1) My original flight was cancelled, and I left at 12:30 instead of 7:30.  Turns out that the Mon morning 7:30 flight is cancelled "more often than not" this time of year.
2) I have lost all my frequent flier privileges, so sat in seating 3.  I thought it was the last seating.  I have been in seating 1 for the last 10 years.  I was expecting to have to check my carryon due to lack of overhead space.  Seating 3 has plenty of overhead space.  Seatings 4 and 5 don't have overhead space.
3) My earbud noise canceling headphones are still wonderful.
4) I left them in after deplaning in Houston.  I removed them after I had walked through the entire airport, and was almost to the rental car counter.  Turns out that airport also has a significant hum.  I will probably have them on all day long for my return trip.
5) On United, you no longer have to turn off electronics.  So I can put on my noise cancelers, turn on my MP3 player, and read on my Kindle from the time I sit down until the time I stand up.  I had no idea how much better this would make my travel experience.  Also, I can now take pictures during takeoff and landing, which is awesome.
6) There are some clouds at 30,000 feet.  I had never seen them myself before, so that was cool.  Several different layers of clouds are visible in this picture - and you can see some fluffiness just left of the wingtip.

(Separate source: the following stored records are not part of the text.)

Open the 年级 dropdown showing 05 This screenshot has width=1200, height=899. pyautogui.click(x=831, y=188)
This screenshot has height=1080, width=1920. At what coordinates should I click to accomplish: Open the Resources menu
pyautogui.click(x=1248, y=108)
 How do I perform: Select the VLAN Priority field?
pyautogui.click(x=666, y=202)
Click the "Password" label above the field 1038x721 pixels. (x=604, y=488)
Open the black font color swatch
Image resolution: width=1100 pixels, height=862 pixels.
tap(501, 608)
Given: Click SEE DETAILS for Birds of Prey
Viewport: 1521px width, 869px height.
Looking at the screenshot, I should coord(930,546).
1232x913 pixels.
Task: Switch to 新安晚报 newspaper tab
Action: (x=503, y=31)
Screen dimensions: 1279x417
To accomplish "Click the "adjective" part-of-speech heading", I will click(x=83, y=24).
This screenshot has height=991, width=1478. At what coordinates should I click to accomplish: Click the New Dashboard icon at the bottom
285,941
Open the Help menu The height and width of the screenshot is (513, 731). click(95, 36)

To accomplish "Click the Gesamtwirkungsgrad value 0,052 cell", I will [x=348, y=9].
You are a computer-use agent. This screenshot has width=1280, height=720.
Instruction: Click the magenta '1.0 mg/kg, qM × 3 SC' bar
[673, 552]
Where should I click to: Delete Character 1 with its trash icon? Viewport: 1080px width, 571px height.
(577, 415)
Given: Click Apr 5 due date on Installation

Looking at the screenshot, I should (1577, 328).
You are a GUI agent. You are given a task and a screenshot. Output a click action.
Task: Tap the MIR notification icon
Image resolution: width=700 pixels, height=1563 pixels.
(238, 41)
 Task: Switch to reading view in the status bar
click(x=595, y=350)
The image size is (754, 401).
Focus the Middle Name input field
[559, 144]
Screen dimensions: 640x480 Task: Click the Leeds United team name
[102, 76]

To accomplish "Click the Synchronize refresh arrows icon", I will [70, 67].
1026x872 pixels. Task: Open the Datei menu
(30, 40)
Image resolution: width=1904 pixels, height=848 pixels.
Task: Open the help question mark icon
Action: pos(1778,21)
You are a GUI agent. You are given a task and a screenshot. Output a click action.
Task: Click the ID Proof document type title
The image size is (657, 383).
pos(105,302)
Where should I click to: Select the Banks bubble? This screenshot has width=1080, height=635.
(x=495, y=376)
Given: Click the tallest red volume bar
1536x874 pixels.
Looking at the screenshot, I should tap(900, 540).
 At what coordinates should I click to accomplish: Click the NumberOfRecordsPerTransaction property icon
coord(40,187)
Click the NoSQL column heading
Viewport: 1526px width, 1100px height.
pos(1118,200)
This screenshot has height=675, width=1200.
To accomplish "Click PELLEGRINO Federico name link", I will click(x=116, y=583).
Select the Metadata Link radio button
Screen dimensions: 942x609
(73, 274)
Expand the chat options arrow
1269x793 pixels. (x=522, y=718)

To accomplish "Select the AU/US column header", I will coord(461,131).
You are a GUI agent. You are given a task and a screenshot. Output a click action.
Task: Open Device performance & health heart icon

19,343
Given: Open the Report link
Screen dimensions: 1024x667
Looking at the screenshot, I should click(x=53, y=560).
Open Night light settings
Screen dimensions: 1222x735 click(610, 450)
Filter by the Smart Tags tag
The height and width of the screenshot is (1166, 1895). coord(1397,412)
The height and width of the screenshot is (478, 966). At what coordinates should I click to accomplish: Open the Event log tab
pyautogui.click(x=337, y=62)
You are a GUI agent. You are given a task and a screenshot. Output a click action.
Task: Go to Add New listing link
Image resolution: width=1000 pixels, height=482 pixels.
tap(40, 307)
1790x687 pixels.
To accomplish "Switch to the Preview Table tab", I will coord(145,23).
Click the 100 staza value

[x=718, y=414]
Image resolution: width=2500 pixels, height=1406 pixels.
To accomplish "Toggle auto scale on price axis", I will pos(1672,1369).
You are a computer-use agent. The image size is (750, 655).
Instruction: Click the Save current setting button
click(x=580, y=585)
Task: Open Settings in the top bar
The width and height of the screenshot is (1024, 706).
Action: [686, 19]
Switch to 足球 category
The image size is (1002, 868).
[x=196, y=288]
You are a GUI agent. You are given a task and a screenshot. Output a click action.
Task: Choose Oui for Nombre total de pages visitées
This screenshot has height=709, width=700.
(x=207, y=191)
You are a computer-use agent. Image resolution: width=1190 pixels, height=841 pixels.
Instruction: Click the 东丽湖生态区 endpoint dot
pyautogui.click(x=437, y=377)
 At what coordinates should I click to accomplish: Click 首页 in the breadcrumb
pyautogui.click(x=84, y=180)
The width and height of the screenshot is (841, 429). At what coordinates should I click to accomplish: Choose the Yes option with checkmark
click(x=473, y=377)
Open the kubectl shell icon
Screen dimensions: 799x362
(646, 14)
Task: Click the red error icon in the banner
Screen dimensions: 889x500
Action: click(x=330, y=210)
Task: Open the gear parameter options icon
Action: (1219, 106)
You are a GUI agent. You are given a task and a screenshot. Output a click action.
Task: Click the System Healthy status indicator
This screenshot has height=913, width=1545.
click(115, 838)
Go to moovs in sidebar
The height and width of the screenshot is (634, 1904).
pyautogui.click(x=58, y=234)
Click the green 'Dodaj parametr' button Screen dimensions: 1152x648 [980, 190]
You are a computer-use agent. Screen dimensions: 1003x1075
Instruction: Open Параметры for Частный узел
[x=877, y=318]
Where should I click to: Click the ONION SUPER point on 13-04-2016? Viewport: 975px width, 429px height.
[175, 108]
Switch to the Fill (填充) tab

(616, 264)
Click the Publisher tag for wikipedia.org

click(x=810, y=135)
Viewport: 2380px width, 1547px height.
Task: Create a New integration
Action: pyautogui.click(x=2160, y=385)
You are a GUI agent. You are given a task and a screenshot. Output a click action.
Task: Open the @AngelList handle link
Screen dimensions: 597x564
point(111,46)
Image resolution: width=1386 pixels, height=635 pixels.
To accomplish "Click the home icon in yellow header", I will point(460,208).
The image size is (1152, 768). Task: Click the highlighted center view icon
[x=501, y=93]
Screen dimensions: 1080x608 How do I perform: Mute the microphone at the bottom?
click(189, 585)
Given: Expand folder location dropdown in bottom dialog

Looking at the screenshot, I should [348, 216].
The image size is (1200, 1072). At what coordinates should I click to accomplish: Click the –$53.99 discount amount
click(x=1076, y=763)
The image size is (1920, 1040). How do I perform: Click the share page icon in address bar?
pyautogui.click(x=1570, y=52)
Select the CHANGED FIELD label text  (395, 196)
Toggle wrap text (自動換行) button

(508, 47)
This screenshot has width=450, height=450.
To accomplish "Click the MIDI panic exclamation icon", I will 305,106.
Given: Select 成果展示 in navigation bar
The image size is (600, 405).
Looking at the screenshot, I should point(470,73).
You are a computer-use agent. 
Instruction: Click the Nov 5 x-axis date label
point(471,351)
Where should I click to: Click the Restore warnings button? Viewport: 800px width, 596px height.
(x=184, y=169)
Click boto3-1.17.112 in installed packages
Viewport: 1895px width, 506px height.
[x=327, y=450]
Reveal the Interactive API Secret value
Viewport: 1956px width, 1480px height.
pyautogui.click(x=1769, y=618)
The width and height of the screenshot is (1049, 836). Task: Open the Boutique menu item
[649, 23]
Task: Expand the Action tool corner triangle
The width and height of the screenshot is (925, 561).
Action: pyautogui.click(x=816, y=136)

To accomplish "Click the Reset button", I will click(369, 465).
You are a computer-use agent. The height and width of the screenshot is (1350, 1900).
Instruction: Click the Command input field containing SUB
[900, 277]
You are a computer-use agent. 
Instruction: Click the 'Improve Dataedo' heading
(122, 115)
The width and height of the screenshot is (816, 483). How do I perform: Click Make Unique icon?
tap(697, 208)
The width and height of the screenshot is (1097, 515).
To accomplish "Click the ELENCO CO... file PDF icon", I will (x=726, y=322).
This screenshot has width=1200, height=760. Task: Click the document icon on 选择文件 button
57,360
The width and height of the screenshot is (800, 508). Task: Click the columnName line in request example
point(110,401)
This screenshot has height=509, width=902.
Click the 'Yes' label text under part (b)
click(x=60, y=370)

7) When it's -2 degrees in Chicago, the runways are not 100% ice-free.  Mostly ice-free, but not 100%.  Evidently, it's okay for a 2,000-ton jet to hit the pavement at 150 miles per hour in 20 mph wind with ice on the runway.  Who knew?
8) Flightview is really a great app.  Annoying to enter a flight, but then you have everything right at your fingertips - what gate you arrive at, your connecting flight's departure gate, on time or not, airport maps, local weather.  Takes so much of the guesswork out of connecting flights.
9) It is cheaper to buy an entire 3-entree Chinese meal at the food court in Chicago than it is to buy 2 4.5oz bags of nuts at Hudson News.  I went for the Chinese and was glad I did.
10) O'Hare had drinking fountains set up to refill water bottles.  Awesome.
11) I'm an information maven.  Not to the extent of several of my friends (Jake and Nathan, that's you) but in several circles of people and for several different topics, I'm a maven.  I'm reading Gladwell's "The Tipping Point" (Chicago-Houston leg), and found the Maven/Salesman/Connector section intriguing.  This is why I'm not cut out for executive management.  I think they need to be more Connector/Salesman type of people.  I just like to learn things, get things done, and help people out along the way.
12) After years of wasting time playing Sudoku on electronic devices, my ability to do it on paper is severely curtailed.
13) "No impact" exercise is awesome.  This is from this morning - I hit the elliptical for half an hour at the hotel this morning.  I'd never used one before, and it was revelatory.  At the highest resistance settings, it really was a complete workout, my knee didn't bother me at all, and I was up at 150bpm for my heart rate for the last 20 minutes.  It was perfect.  The exercise bike is leaving my basement, and I have to save for a good elliptical now.  I hope Craigslist can deliver in April.
14) Uncle Tom's Cabin is a serious book.  I can't read it as a simple work of fiction.  While it's certainly about slavery, the details of mid-19th century life are stunning.  It's an incredibly dense study of the entire culture at the time, seen through the lens of a racist abolitionist.  I can only sip it.  Hopefully, I'll finish it before I fly home.  It needs to go into the "finished" folder on my Kindle.
15) In "We Didn't Start the Fire", Billy Joel lists "Bernie Goetz" as an important historical figure.  I have always wondered what his story was.  Turns out that he was a white guy who shot some black kids on a NYC subway.  He was acquitted of attempted murder.  It was a key point in the breakdown and subsequent rehabilitation of NYC's subways.  It's in Gladwell's book, too.





16) I'm still fascinated by ice.  We headed West from White Plains, and crossed the lower Hudson, where ice rafts are floating down the river.  And as we left Chicago, the frozen landscape showed the city's downtown skyline against a frozen Lake Michigan.


 17) There were some other things, too, but I forgot them.
18) When you rent a car in January in TX, they don't give you an ice scraper.  When you have a layer of sleet on your car, it takes 10 minutes to defrost it off.  And even though you planned for it, when you get to class on time, class will be pushed off for 4 hours and you'll have all morning unexpectedly free.